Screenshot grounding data
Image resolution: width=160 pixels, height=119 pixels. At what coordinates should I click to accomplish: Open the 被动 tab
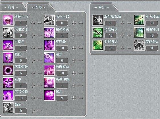(102, 8)
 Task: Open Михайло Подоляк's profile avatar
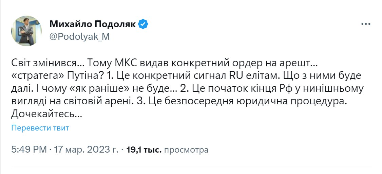pos(26,31)
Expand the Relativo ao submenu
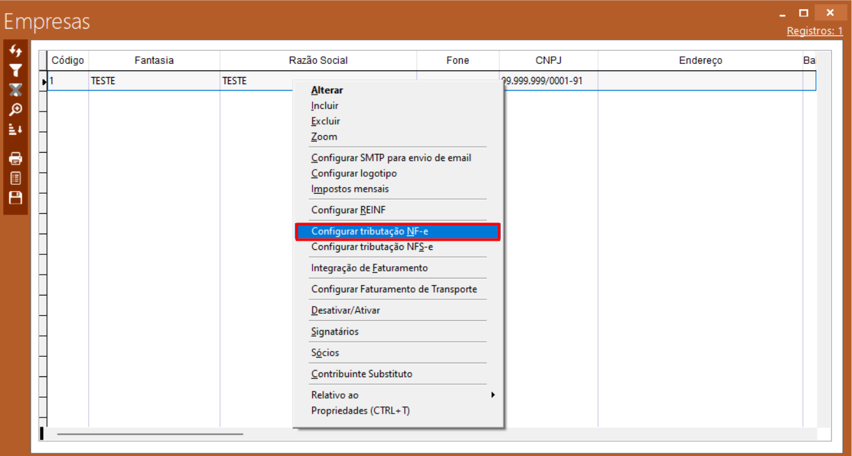 pyautogui.click(x=398, y=395)
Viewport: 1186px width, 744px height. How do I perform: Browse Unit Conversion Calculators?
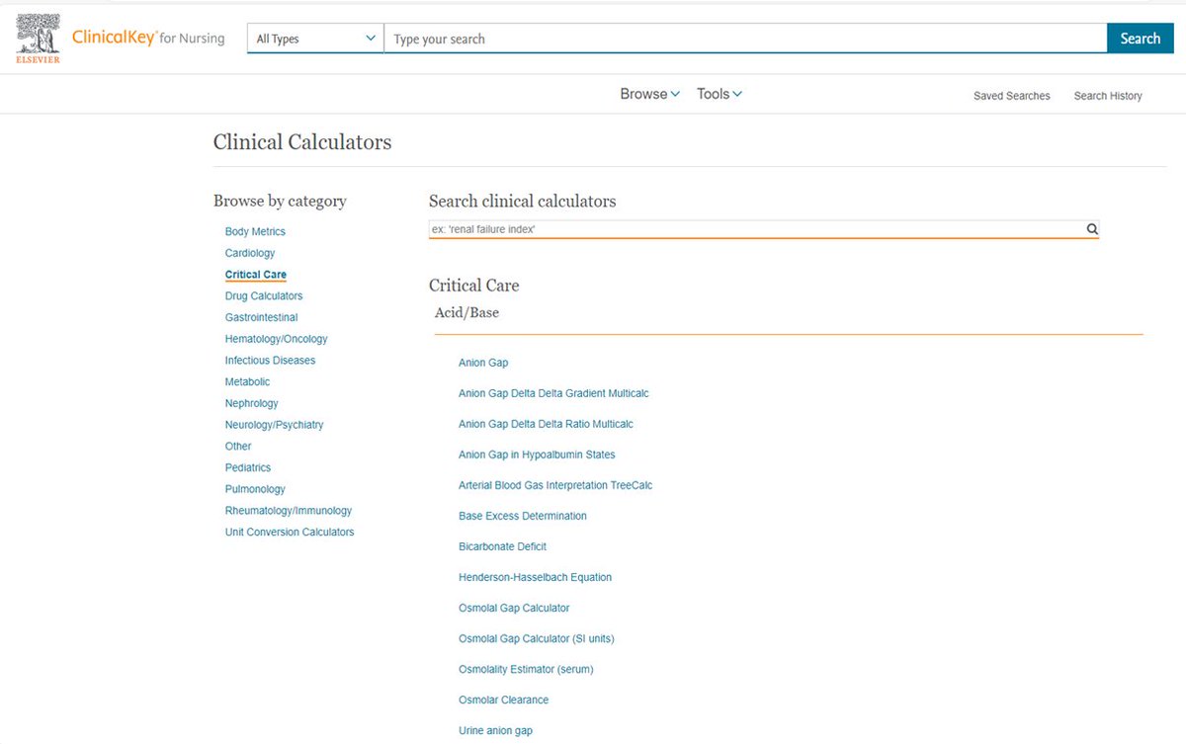[x=289, y=532]
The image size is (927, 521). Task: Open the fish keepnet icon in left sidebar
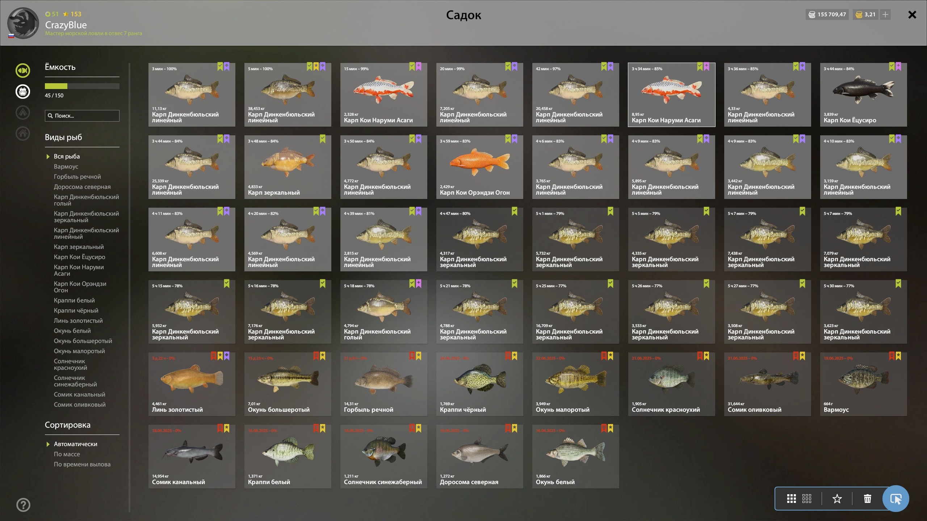[23, 71]
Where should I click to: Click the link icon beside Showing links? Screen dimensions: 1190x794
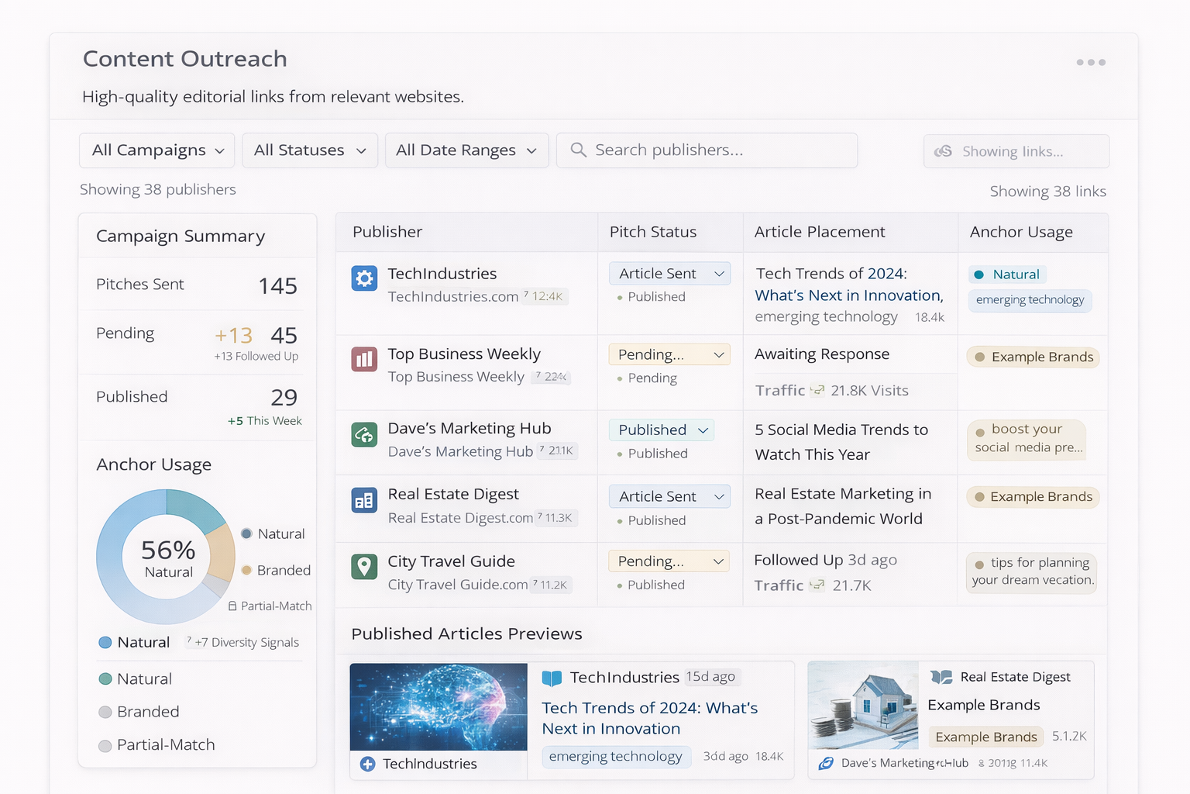944,151
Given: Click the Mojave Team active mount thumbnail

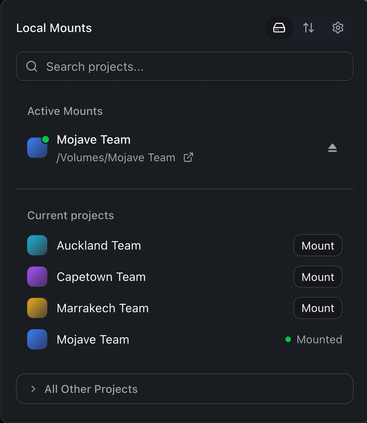Looking at the screenshot, I should pos(37,147).
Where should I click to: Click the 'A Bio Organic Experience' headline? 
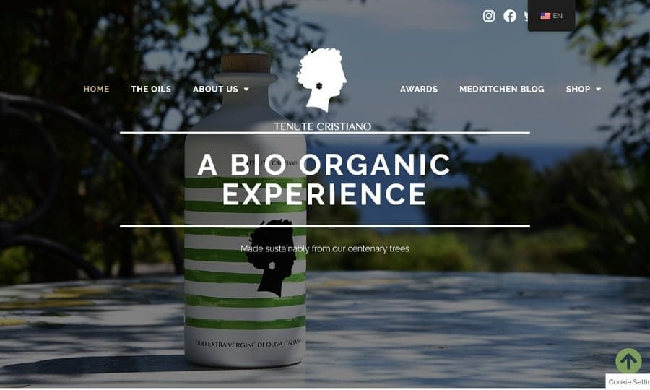(324, 179)
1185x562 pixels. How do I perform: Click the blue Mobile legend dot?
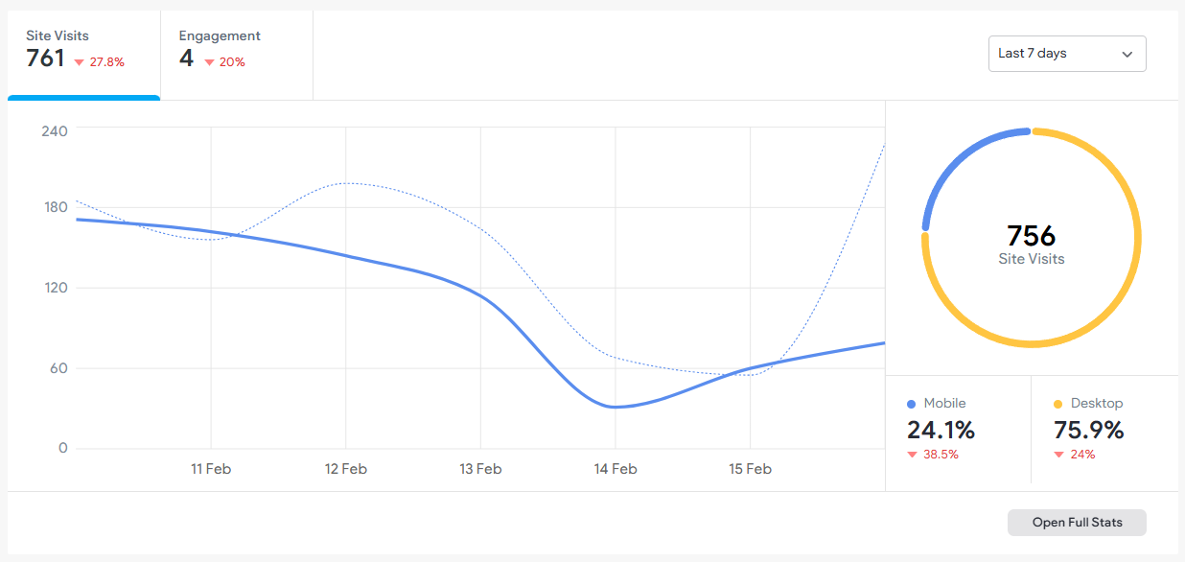(x=913, y=403)
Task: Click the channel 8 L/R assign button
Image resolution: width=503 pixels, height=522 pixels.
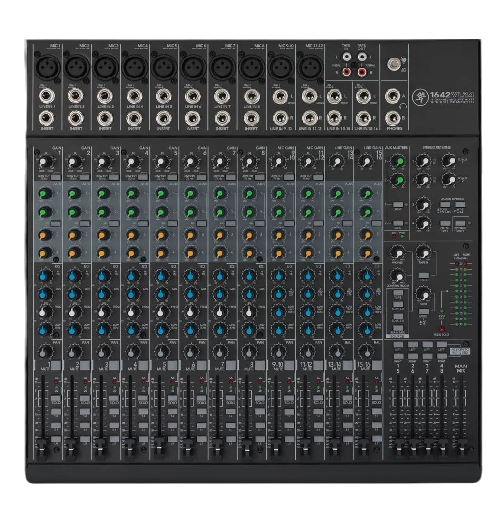Action: [260, 439]
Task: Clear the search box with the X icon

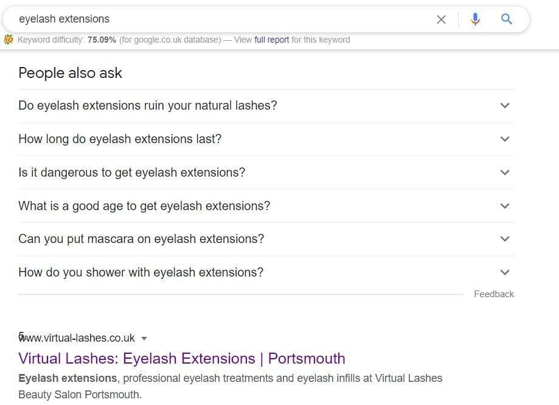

__Your objective__. Reproduce each record above by retyping it exactly; omit all images.

__Answer space__.
Image resolution: width=160 pixels, height=119 pixels. At what coordinates should I click to accomplish: Open the 被动 tab
(102, 8)
 Task: Open Михайло Подоляк's profile avatar
pos(26,31)
Expand the Relativo ao submenu
 pyautogui.click(x=398, y=395)
Viewport: 1186px width, 744px height. How do I perform: Browse Unit Conversion Calculators?
[x=289, y=532]
The image size is (927, 521). Task: Open the fish keepnet icon in left sidebar
[23, 71]
Where should I click to: Click the link icon beside Showing links? Screen dimensions: 1190x794
944,151
Given: Click the Mojave Team active mount thumbnail

Looking at the screenshot, I should pos(37,147).
Where should I click to: Click the 'A Bio Organic Experience' headline? 
(324, 179)
1185x562 pixels. How do I perform: Click the blue Mobile legend dot?
(x=913, y=403)
Task: Click the channel 8 L/R assign button
Image resolution: width=503 pixels, height=522 pixels.
Action: [260, 439]
Task: Clear the search box with the X icon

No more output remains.